I’m not saying the founders of social media platforms like Facebook, Twitter, and Instagram ever intended or imagined their networks would morph into anything negative. I believe these men were visionary pioneers mainly interested in the bottom line. Still, someone at some point must have known that these engaging platforms would spark obsessive behavior not unlike any other obsessive desires.
Constant Craving
OK, I’m not saying anything new, nothing that all of you haven’t felt over the past decade where you may have become emotionally and psychologically drained by the time-consuming drivel people post. You may have decided that deleting your social media accounts would afford you a more stress-free existence, something akin to the way you felt before the new millennium ushered in social networks. I have felt those feelings but never actually deleted or suspended any of my accounts, as I had too many nostalgic posts and photos to consider J.
Yet, I believe overall that social media can be as bad an addiction as any other addiction, whether it’s drugs, food or gambling.
Manipulation of Reality
Jaron Lanier, a computer scientist who worked for Atari in the 1980s before starting a company (VPL Research) that sold the first virtual reality goggles and wired gloves, has been writing about this topic for years. He maintained that social media is turning us into highly manipulable addicts.
“Users are driven to think in certain ways by their feeds,” said Lanier, considered the father of VR, in an interview in 2018 with the Canadian online news site, Maclean’s. “What fuels this whole process is the stirring up of negative emotion: When something we read or see online makes us angry, whether it’s a fake-news Tweet or a conspiracy-fueled video—we engage.”
And that engagement, I believe, has contributed to the ugly division we’ve seen across the country and even throughout the world.
“The effects of the manipulation programs in social media on the population are statistical,” said Lanier. “On average, people do become crankier, more irritable and less happy than they would have been, but there will be some minority of people who do better with [social media]. I feel it’s up to individuals to figure it out. I can say you’re probably becoming a worse person if you use it, and if that’s so, I don’t think there’s any detail in how you use it that can improve that.”
Cautionary words indeed, from a man with deep roots in early technology. Lanier considers the system “devious and diabolical.”
“When it gets you, it’s like [asking] a gambling addict, ‘Can you still gamble and just be less of an addict?’ If you’re starting to see that degradation, it’s very hard to put a Band-Aid on it.

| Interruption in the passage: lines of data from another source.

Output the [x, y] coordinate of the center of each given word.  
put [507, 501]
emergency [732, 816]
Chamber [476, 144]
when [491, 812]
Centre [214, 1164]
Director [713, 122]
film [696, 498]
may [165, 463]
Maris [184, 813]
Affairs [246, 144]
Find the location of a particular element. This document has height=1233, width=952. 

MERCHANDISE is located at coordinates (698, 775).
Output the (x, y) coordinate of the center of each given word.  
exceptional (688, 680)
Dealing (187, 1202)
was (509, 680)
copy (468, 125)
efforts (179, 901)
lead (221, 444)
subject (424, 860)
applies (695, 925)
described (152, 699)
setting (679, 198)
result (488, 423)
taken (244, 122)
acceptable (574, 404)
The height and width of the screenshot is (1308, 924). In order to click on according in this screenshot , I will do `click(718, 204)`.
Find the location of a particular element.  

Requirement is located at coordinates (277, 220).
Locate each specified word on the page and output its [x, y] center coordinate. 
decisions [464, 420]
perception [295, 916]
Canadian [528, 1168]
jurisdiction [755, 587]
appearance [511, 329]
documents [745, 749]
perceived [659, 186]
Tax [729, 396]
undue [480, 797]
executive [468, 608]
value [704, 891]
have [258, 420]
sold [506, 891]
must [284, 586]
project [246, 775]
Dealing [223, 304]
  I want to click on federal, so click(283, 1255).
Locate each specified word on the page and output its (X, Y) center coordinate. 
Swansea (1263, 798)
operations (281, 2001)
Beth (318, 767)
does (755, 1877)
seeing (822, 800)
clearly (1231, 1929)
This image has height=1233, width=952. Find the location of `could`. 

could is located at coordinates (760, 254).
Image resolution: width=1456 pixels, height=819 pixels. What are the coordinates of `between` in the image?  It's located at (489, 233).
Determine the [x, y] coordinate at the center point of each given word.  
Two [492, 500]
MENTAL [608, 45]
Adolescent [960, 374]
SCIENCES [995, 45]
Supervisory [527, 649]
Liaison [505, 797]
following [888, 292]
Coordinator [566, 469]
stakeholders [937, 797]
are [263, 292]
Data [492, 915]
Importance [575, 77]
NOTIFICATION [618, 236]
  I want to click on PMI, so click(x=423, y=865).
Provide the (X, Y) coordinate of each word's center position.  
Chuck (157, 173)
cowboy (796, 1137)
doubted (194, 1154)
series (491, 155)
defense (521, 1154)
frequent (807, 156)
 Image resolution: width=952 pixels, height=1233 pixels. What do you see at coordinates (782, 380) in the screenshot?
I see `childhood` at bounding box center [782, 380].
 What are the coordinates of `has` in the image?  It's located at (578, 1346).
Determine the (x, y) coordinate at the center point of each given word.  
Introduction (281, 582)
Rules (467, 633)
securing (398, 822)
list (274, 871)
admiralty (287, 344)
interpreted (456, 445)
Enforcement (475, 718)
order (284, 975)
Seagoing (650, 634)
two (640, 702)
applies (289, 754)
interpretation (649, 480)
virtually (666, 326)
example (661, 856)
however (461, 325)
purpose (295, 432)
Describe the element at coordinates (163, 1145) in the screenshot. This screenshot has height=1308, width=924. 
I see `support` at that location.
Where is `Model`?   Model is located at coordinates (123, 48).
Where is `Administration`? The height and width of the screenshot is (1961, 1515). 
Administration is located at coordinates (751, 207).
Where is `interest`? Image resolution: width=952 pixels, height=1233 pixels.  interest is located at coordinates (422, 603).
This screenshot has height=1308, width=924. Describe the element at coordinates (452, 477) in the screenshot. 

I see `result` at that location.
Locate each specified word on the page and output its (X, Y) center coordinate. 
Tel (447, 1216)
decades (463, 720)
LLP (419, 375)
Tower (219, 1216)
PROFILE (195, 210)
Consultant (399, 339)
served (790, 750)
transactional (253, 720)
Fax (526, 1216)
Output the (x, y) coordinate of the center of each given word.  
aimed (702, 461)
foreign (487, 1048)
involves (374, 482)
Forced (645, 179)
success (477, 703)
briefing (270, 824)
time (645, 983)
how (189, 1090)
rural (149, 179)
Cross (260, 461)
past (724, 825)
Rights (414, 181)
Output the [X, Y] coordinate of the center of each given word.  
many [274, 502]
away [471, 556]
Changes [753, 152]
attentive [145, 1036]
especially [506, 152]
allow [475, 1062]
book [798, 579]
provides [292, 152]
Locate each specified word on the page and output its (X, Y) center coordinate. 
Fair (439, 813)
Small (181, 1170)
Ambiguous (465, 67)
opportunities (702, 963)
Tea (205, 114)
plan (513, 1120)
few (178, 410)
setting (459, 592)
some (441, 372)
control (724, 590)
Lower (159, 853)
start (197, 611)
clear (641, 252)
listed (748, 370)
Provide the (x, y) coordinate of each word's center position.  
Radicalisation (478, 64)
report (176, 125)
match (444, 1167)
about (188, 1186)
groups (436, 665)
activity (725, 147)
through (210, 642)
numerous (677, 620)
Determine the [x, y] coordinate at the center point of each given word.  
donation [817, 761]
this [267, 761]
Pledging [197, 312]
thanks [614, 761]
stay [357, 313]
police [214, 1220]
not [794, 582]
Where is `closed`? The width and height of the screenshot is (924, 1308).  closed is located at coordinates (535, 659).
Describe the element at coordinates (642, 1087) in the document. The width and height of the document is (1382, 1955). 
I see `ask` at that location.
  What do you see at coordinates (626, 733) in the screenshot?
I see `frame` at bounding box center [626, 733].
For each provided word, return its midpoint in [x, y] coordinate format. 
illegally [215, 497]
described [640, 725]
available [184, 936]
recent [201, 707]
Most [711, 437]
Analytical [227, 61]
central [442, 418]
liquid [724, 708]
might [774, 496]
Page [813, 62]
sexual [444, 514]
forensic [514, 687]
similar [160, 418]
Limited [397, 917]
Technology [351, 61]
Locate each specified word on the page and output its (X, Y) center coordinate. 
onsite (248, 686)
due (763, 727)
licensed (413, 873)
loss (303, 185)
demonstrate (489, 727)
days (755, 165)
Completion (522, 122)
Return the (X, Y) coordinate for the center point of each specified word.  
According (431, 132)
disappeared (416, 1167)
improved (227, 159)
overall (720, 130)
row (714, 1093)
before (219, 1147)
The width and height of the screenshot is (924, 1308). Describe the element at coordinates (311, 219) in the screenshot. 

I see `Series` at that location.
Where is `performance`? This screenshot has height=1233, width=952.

You’re just going to have to delete the account.”
The Delete Button
In his book, Ten Arguments for Deleting Your Social Media Accounts, Lanier doesn’t mince words about why walking away from social media can be beneficial:
- Takes away your free will.
- Contributes to the insanity of our world.
- Turns you into a jerk.
- Manipulates truth.
- Is destroying the meaning in every word you say.
- Annihilates your ability to be empathetic.
- Makes you miserable.
- Takes away your economic dignity.
- Is the reason politics are so awful and impossible.
- Hates you
While I agree with many of his points, I’m not inclined to delete my social media accounts. Not yet anyway. I’m just hoping we can all go back to a more gentle and genteel society. Soon.